Who’s In Your Circle?
At this point in your life, you know better than to seek advice from anyone who clearly doesn’t know what they’re talking about, right? You wouldn’t ask for weight loss advice from someone who’s overweight, and you wouldn’t ask for relationship advice from someone whose longest relationship was 6 months. (Please don’t be offended if you are either of those people. You’re still amazing, just not experienced in that particular subject).
It’s a pretty well-known rule that you don’t take advice (or criticism, for that matter) from anyone whose life you don’t want. What’s not as well known, or even discussed, is the fact that simply being around someone whose goals and ideals don’t align with yours can have a major influence on you.
Think about it this way…
Going back to the weight loss example, let’s say you’ve been trying to make healthier choices for a while. You’ve started working out, swapping french fries for carrot sticks, and forcing yourself to go to bed with enough time to allow a minimum of 7 hours of sleep (funny that no one ever mentions sleep when talking about health, but I digress). You find yourself on a roll Monday-Friday, doing all the great exercise and eating all the healthy foods. Go you! Then Saturday night rolls around, and Bestie wants you to hang out and eat/drink the week’s stress away.
To be clear, Bestie has zero interest in living the healthy life, and her idea of a healthy food choice is skipping the bacon on her cheese fries (don’t you roll your eyes at me, that does NOT count). When you’re by yourself, you can enjoy a drink or two and some fries, but you know your limits and will either serve yourself a small portion, or cut yourself off after a certain point. When Bestie’s around, there are no rules, and although you’ve told her that you’re doing really great on your health journey, she still manages to convince you that you only get this one life and you should just eat that second bowl of ice cream, already.
Doesn’t Bestie sound like fun? Everyone needs one in their life, right? Wrong! Don’t hate me but I have to keep it real with you. Having a friend who talks you into loosening up your routine every now and then can be a good thing, but when it’s constant, and you find yourself undoing all of your hard work by throwing all rules and routines to the wind, it’s a problem. The fact that this so-called friend of yours regularly disregards your goals is also a problem, and more of a sign of stifling than supporting.

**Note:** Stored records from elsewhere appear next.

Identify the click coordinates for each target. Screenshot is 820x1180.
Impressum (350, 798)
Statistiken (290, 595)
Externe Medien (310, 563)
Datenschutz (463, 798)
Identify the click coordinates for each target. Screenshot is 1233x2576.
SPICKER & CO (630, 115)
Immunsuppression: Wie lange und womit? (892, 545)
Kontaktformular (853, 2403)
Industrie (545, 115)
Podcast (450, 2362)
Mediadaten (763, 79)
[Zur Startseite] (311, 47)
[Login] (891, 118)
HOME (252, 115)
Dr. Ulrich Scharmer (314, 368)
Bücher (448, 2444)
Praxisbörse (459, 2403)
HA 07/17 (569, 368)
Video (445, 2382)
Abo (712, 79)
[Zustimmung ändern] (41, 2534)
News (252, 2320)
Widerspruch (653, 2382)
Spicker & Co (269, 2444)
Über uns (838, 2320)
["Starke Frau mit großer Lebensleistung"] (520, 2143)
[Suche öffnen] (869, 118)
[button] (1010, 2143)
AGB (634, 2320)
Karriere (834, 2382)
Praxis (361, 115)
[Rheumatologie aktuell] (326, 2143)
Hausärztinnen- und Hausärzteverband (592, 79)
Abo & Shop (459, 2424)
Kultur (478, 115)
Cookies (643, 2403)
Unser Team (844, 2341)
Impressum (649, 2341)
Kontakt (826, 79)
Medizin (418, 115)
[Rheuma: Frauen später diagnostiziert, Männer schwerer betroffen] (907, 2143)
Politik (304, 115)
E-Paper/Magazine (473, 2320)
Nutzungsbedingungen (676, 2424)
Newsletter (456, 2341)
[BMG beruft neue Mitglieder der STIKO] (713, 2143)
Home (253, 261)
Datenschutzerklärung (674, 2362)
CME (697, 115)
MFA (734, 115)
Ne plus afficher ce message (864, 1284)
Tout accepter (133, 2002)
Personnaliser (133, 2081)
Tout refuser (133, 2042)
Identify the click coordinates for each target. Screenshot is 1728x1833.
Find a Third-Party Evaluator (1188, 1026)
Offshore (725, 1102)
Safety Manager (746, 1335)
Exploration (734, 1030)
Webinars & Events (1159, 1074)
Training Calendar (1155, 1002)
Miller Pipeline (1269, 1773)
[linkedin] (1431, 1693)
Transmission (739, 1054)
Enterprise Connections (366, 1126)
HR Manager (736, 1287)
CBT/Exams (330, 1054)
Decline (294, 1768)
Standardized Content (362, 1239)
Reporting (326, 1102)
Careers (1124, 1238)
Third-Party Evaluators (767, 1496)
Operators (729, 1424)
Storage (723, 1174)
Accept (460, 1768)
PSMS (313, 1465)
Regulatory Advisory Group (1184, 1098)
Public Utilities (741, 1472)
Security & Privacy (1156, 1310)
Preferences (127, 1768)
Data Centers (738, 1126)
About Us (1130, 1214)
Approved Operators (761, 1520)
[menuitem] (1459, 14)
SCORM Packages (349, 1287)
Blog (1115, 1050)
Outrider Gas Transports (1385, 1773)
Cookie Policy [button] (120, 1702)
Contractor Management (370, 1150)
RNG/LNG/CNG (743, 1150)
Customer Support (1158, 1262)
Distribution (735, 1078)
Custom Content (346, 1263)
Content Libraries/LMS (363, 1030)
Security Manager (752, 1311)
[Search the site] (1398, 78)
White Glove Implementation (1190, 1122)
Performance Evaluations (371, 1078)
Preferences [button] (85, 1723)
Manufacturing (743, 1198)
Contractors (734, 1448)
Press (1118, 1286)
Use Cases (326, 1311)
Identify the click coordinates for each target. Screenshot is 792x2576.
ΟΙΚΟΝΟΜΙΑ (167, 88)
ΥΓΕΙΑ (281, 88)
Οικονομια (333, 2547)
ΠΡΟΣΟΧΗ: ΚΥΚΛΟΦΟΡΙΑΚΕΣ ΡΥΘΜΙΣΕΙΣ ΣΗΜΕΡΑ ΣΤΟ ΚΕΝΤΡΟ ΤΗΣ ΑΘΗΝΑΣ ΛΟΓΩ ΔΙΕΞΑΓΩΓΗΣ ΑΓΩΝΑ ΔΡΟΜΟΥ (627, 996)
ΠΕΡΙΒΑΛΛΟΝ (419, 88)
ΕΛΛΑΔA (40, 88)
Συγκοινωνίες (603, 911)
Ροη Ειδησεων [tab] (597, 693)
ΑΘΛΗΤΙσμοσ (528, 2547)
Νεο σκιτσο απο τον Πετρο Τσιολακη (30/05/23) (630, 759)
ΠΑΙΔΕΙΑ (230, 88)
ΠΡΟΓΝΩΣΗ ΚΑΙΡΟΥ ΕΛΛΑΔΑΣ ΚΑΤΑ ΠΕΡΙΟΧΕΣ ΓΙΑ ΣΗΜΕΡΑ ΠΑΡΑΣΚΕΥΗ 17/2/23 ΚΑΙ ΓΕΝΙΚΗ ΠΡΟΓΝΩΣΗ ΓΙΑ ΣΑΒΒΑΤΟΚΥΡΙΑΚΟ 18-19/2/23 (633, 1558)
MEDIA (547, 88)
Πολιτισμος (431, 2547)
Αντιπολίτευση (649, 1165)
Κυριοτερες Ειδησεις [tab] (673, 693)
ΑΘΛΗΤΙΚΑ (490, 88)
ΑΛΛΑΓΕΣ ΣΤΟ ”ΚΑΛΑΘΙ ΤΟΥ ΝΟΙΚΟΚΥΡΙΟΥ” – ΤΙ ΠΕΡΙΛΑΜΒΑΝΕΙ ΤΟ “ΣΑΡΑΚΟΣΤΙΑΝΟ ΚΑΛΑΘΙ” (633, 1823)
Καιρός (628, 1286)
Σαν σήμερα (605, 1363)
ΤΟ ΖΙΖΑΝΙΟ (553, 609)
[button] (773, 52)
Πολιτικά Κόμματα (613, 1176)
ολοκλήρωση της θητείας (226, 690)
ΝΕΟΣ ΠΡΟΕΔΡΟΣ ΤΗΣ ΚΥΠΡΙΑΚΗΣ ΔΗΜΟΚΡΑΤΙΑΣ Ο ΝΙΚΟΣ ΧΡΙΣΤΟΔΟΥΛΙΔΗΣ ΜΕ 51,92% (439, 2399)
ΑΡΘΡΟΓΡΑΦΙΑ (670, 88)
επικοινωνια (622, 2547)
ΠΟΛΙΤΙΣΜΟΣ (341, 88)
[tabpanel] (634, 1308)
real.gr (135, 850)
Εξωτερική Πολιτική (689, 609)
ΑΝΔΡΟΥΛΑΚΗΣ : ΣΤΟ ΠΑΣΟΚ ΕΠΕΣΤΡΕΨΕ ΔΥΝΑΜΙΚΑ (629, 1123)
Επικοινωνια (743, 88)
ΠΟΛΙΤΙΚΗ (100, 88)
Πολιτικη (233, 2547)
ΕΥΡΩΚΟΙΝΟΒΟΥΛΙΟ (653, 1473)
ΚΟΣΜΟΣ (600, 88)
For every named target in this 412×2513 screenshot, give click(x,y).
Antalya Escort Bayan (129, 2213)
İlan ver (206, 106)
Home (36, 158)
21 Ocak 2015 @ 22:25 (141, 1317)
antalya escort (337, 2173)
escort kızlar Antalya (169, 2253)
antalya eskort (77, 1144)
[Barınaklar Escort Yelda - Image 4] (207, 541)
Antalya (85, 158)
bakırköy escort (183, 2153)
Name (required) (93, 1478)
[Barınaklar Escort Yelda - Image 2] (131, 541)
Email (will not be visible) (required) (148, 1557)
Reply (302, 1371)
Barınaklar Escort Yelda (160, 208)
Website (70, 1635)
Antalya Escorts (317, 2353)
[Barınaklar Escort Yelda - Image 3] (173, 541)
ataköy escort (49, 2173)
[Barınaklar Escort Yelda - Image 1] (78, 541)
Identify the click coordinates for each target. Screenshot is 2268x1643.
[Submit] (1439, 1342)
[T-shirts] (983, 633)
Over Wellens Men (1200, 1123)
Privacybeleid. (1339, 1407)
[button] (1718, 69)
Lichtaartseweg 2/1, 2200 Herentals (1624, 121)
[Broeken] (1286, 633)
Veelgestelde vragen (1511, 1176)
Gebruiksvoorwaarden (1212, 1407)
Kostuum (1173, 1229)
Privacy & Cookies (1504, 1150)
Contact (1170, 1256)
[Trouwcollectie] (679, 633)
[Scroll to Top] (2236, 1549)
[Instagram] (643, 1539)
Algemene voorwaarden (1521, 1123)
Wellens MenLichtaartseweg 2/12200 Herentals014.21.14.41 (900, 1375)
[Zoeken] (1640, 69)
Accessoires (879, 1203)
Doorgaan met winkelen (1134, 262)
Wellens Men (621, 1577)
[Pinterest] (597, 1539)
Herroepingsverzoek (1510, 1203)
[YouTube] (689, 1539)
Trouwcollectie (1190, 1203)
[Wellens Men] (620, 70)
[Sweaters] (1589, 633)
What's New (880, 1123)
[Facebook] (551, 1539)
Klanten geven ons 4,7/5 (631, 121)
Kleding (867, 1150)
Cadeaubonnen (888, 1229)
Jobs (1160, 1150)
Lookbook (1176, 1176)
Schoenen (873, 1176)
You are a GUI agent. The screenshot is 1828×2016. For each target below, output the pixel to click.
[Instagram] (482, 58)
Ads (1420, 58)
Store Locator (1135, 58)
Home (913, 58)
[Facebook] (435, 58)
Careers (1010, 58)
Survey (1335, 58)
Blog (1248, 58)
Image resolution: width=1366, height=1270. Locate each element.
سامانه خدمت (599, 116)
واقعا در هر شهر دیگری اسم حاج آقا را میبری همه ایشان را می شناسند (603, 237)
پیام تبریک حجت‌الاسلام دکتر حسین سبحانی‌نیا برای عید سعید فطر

Real friends are supportive
Losing weight is just a simple example, but this kind of “friend” can apply to any scenario that involves you trying something new and feeling like you have to put a pause on it around a certain person. Maybe you want to start a new career, go back to school, trade late nights at the bar for a glass of wine and a good book as a way to relax. Whatever your journey, it’s a sign of growth. You want to try new things, discover new parts of yourself, and that can often mean a shift in your relationships IF the people you’re in those relationships with aren’t on board.
Now this doesn’t mean that your friends have to do everything you want to do. (Hello, we’re not in middle school). What it does mean is that your friends should support and encourage you when you’re reaching for a goal, most especially when it’s something that they aren’t interested in trying themselves. Real friendship, real support comes in the form of pushing you to accomplish whatever you set out to do. Rather than talk you into having that fifth drink, a real friend would remind you that two is your limit. Instead of making a face when you say you don’t want to go out for the third Saturday in a row, a real friend would show up at your house with wine and popcorn in their pajamas so you can still enjoy each other’s company.
Your circle should make you feel inspired
As Nipsey said, if your circle doesn’t inspire you, then it’s really a cage. Being surrounded by people who don’t share your vision for life will ultimately hold you back. It’s the worst kind of toxicity because you don’t even notice it. Like I said, you’re not actually asking for advice and these people aren’t actually saying that you shouldn’t try new things, or that you won’t be successful. But by not actively supporting your goals, or worse, not going after any of their own, they’re subtly nudging you to stay just as you are. Misery loves company, and so does Comfort. They both need you to stay exactly as you are and play the role that your friends have assigned you in their lives. They say, “Who are you to up and change what the people close to you have come to expect?” The thing you have to remember is that you’re living your life for yourself, not anyone else, and the only expectations you need to meet are your own.
The people that you choose to surround yourself with should be people whose lives you want to emulate. Let’s not confuse this with envy, because you don’t want what someone else has, you just want to live your life in the way they do. Your friends should have their sh*t together, to put it bluntly. They should have healthy relationships, a healthy mind and body, and the maturity to be supportive of your endeavors, whatever they may be.
Breaking up is hard to do
Here comes the hardest part of this message, friends. It may seem ridiculous to comb through your list of friends and analyze the value that they bring to your life. It may even seem juvenile (I’m actually thinking of that scene in Mean Girls… “You can’t sit with us!”). In reality, being intentional about your circle of friends is one of the most important acts of adult-ing that you can do. If you find that there are people in your circle that are holding you back, whether it’s intentional or not, you need to consider putting some distance between you. As much as you’d like to think that you’re self-confident and self-assured enough to be immune to outside influences, that’s just not realistic. The attitudes and energies of others can and will affect you. Make your circle small and choose those whom you let in wisely.